- Born: Saint-Étienne
- Known for: Paintings

= Frédérique Charlaix =

French artist (1883–1939)

Marguerite Frédérique Charlaix (1883-1939) was a French painter from the École de Lyon who specialised in landscapes and still lifes. She was the daughter of painter Léon Charlaix.

Charlaix moved to Lyon in 1900 to study with Jean-Louis Loubet (1841-1903), (Note: A student of the Beaux-Arts in Lyon and Paris where he was a student of Charles Gleyre (1806–1874).) the painter, enamelist and sculptor Robert Barriot (1898-1970) and painter Pierre Bonnaud (1865-1930).
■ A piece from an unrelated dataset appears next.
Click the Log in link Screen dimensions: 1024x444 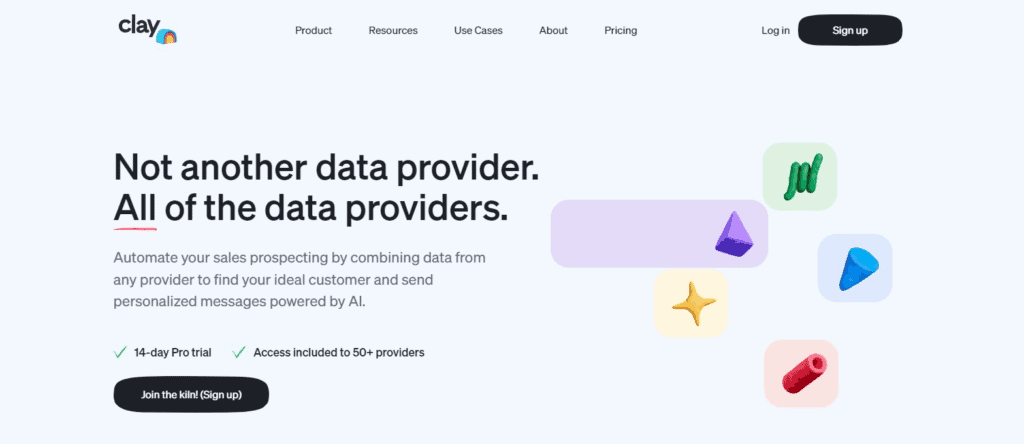pos(775,31)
She exhibited at the Société Lyonnaise de Beaux-Arts. (Note: Created in 1887 when the Société des amis des arts de Lyon and the Société des artistes lyonnais merged) In 1902 she was a founding member of the Salon d'automne de Lyon where she became an exhibitor too. In 1904 she started exhibiting at the Société des Artistes Indépendants, and in 1921 at the Salon d'Automne, in Paris. In 1933 she sent her works to the Salon du Sud-Est, which she also helped found.

In 1932 she illustrated "La masque de Lyon" (Note: The editors were Saint-Félicien-en-Vivarais, Au Pigeonnier, 1932) by Cabanes. In 1937 "Dame Loyse, la Belle Cordière" by Joseph Trillat.

When she died in 1939 a rare book titled "12 bois gravés de Frédérique Charlaix" was published. It includes an introduction by Henri Focillon (1888-1943), an art historian who was the director of the Museum of Fine Arts of Lyon.